» TASK A
Decide whether each statement agrees with the passage on Utah State Parks below. For each one, answer yes or no and quote the words of the passage that decide it.
(i) Utah State Parks began with four heritage parks in 1957.
(ii) Sugar House Park is still part of the state park system.
(iii) There are now 43 Utah State Parks.
============
The Division of Utah State Parks and Recreation also administers the Utah off highway vehicle, boating, and trails programs. In this capacity, they work to provide access to waterways and trails, and promote education, safety, and resource protection.

State Parks Department Edit

Utah State Parks began with four heritage parks in 1957: Sugar House Park (which was later removed from the system), Utah Territorial Statehouse in Fillmore, This Is the Place Monument in Salt Lake City, and Camp Floyd outside of Lehi. Today, there are 43 Utah State Parks and several undeveloped areas totaling over 95,000 acres (380 km2) of land and more than one million surface acres of water. Utah's state parks are scattered throughout Utah; from Bear Lake State Park at the Utah/Idaho border to Edge of the Cedars State Park Museum deep in the Four Corners region, and everywhere in between.
============
» TASK B
In the records below, reproduce the lines from the one containing "Pages annexes (96, 2557)" up to and including the one containing "cookies. [More information".

» Source records
============
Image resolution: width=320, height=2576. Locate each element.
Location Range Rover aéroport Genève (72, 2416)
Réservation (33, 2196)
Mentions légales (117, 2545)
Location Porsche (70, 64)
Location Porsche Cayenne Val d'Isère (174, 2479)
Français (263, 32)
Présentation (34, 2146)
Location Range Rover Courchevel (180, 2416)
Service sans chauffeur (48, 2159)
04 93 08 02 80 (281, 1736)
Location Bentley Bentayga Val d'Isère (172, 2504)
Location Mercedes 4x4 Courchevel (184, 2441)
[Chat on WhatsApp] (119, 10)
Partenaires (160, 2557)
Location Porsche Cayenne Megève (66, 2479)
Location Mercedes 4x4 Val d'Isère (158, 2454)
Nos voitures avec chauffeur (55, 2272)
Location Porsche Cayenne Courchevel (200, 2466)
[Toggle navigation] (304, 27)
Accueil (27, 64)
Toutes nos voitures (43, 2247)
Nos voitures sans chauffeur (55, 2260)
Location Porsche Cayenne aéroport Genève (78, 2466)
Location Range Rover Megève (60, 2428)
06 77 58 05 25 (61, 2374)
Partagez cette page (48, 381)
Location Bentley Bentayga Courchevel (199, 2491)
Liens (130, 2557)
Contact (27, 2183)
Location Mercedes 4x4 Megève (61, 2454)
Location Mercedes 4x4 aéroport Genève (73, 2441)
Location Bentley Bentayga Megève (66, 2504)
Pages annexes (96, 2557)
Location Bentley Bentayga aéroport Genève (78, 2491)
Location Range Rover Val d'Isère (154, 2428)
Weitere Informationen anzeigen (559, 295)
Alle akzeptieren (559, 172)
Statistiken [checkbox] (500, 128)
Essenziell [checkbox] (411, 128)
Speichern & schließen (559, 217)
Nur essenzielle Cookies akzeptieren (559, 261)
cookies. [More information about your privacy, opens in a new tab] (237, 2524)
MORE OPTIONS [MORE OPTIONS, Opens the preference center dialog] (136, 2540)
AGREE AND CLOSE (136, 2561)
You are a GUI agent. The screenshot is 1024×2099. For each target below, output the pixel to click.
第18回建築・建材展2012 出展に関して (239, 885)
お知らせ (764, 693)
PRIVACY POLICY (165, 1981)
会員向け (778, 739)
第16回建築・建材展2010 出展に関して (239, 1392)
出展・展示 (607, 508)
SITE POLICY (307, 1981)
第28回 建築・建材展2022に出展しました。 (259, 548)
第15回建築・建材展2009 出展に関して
============
» RESULT A
(i) Yes: "Utah State Parks began with four heritage parks in 1957"
(ii) No: "Sugar House Park (which was later removed from the system)"
(iii) Yes: "Today, there are 43 Utah State Parks"

» RESULT B
Pages annexes (96, 2557)
Location Bentley Bentayga aéroport Genève (78, 2491)
Location Range Rover Val d'Isère (154, 2428)
Weitere Informationen anzeigen (559, 295)
Alle akzeptieren (559, 172)
Statistiken [checkbox] (500, 128)
Essenziell [checkbox] (411, 128)
Speichern & schließen (559, 217)
Nur essenzielle Cookies akzeptieren (559, 261)
cookies. [More information about your privacy, opens in a new tab] (237, 2524)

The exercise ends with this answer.